-- EXERCISE GOAL --
Reproduce each of the items below word for word, keeping every line unchanged.

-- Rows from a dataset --
<<<<
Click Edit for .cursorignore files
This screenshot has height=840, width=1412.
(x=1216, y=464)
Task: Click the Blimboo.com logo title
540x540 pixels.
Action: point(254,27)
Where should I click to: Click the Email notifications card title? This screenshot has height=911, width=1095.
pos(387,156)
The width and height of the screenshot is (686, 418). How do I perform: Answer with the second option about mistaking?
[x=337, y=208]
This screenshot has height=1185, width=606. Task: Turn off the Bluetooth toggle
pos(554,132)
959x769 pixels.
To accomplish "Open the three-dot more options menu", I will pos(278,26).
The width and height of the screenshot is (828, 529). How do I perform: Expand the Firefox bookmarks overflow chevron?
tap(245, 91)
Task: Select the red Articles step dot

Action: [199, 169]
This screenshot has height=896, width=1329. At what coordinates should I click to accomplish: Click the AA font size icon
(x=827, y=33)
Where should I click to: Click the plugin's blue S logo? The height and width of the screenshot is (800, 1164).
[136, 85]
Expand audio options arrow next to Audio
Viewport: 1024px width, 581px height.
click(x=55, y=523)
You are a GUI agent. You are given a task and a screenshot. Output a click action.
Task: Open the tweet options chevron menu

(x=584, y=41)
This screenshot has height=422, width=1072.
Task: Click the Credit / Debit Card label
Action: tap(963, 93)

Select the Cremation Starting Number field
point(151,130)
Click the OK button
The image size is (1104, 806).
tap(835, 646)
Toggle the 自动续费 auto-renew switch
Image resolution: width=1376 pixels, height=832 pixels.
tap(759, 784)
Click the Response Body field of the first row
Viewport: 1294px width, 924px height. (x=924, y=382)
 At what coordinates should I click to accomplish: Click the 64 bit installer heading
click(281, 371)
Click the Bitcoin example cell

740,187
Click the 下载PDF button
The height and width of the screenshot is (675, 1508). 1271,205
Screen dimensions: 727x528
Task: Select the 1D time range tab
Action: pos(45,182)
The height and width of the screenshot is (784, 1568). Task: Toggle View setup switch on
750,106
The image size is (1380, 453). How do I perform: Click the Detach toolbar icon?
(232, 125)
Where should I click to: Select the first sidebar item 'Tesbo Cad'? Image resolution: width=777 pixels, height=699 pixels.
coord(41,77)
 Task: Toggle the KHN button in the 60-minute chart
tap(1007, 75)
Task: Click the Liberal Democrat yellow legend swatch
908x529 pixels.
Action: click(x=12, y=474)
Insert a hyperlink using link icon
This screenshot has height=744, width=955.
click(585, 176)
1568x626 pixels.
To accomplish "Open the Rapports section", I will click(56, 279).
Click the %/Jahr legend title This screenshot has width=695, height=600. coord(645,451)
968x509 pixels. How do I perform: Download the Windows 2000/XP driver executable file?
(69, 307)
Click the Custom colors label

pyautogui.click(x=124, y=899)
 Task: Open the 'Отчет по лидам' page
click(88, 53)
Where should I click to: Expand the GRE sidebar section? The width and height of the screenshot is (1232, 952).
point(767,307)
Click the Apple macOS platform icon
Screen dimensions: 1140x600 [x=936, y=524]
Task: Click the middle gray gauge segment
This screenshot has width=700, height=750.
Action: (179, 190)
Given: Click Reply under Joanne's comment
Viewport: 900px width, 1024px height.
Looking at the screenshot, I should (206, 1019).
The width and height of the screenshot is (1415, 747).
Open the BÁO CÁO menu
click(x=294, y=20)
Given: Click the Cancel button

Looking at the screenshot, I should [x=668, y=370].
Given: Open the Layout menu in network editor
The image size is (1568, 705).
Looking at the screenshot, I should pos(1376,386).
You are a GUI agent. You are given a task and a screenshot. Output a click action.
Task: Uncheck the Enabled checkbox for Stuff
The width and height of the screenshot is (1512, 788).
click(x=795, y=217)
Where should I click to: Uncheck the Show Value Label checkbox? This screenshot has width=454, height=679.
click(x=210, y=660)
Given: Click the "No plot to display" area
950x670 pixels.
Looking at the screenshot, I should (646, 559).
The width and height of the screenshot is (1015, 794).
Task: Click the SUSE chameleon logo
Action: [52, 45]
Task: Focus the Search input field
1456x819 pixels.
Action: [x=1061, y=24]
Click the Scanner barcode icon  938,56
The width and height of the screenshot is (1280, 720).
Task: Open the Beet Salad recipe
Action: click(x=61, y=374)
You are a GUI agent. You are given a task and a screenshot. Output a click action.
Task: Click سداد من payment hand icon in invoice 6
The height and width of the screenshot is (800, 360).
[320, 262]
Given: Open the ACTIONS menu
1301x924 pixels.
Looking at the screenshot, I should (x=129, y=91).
>>>>
-- SOLUTION TO THIS PROBLEM --
Click Edit for .cursorignore files
This screenshot has height=840, width=1412.
(x=1216, y=464)
Task: Click the Blimboo.com logo title
540x540 pixels.
Action: point(254,27)
Where should I click to: Click the Email notifications card title? This screenshot has height=911, width=1095.
pos(387,156)
The width and height of the screenshot is (686, 418). How do I perform: Answer with the second option about mistaking?
[x=337, y=208]
This screenshot has height=1185, width=606. Task: Turn off the Bluetooth toggle
pos(554,132)
959x769 pixels.
To accomplish "Open the three-dot more options menu", I will pos(278,26).
The width and height of the screenshot is (828, 529). How do I perform: Expand the Firefox bookmarks overflow chevron?
tap(245, 91)
Task: Select the red Articles step dot

Action: [199, 169]
This screenshot has height=896, width=1329. At what coordinates should I click to accomplish: Click the AA font size icon
(x=827, y=33)
Where should I click to: Click the plugin's blue S logo? The height and width of the screenshot is (800, 1164).
[136, 85]
Expand audio options arrow next to Audio
Viewport: 1024px width, 581px height.
click(x=55, y=523)
You are a GUI agent. You are given a task and a screenshot. Output a click action.
Task: Open the tweet options chevron menu

(x=584, y=41)
This screenshot has height=422, width=1072.
Task: Click the Credit / Debit Card label
Action: tap(963, 93)

Select the Cremation Starting Number field
point(151,130)
Click the OK button
The image size is (1104, 806).
tap(835, 646)
Toggle the 自动续费 auto-renew switch
Image resolution: width=1376 pixels, height=832 pixels.
tap(759, 784)
Click the Response Body field of the first row
Viewport: 1294px width, 924px height. (x=924, y=382)
 At what coordinates should I click to accomplish: Click the 64 bit installer heading
click(281, 371)
Click the Bitcoin example cell

740,187
Click the 下载PDF button
The height and width of the screenshot is (675, 1508). 1271,205
Screen dimensions: 727x528
Task: Select the 1D time range tab
Action: pos(45,182)
The height and width of the screenshot is (784, 1568). Task: Toggle View setup switch on
750,106
The image size is (1380, 453). How do I perform: Click the Detach toolbar icon?
(232, 125)
Where should I click to: Select the first sidebar item 'Tesbo Cad'? Image resolution: width=777 pixels, height=699 pixels.
coord(41,77)
 Task: Toggle the KHN button in the 60-minute chart
tap(1007, 75)
Task: Click the Liberal Democrat yellow legend swatch
908x529 pixels.
Action: click(x=12, y=474)
Insert a hyperlink using link icon
This screenshot has height=744, width=955.
click(585, 176)
1568x626 pixels.
To accomplish "Open the Rapports section", I will click(56, 279).
Click the %/Jahr legend title This screenshot has width=695, height=600. coord(645,451)
968x509 pixels. How do I perform: Download the Windows 2000/XP driver executable file?
(69, 307)
Click the Custom colors label

pyautogui.click(x=124, y=899)
 Task: Open the 'Отчет по лидам' page
click(88, 53)
Where should I click to: Expand the GRE sidebar section? The width and height of the screenshot is (1232, 952).
point(767,307)
Click the Apple macOS platform icon
Screen dimensions: 1140x600 [x=936, y=524]
Task: Click the middle gray gauge segment
This screenshot has width=700, height=750.
Action: (179, 190)
Given: Click Reply under Joanne's comment
Viewport: 900px width, 1024px height.
Looking at the screenshot, I should (206, 1019).
The width and height of the screenshot is (1415, 747).
Open the BÁO CÁO menu
click(x=294, y=20)
Given: Click the Cancel button

Looking at the screenshot, I should [x=668, y=370].
Given: Open the Layout menu in network editor
The image size is (1568, 705).
Looking at the screenshot, I should pos(1376,386).
You are a GUI agent. You are given a task and a screenshot. Output a click action.
Task: Uncheck the Enabled checkbox for Stuff
The width and height of the screenshot is (1512, 788).
click(x=795, y=217)
Where should I click to: Uncheck the Show Value Label checkbox? This screenshot has width=454, height=679.
click(x=210, y=660)
Given: Click the "No plot to display" area
950x670 pixels.
Looking at the screenshot, I should (646, 559).
The width and height of the screenshot is (1015, 794).
Task: Click the SUSE chameleon logo
Action: [52, 45]
Task: Focus the Search input field
1456x819 pixels.
Action: [x=1061, y=24]
Click the Scanner barcode icon  938,56
The width and height of the screenshot is (1280, 720).
Task: Open the Beet Salad recipe
Action: click(x=61, y=374)
You are a GUI agent. You are given a task and a screenshot. Output a click action.
Task: Click سداد من payment hand icon in invoice 6
The height and width of the screenshot is (800, 360).
[320, 262]
Given: Open the ACTIONS menu
1301x924 pixels.
Looking at the screenshot, I should (x=129, y=91).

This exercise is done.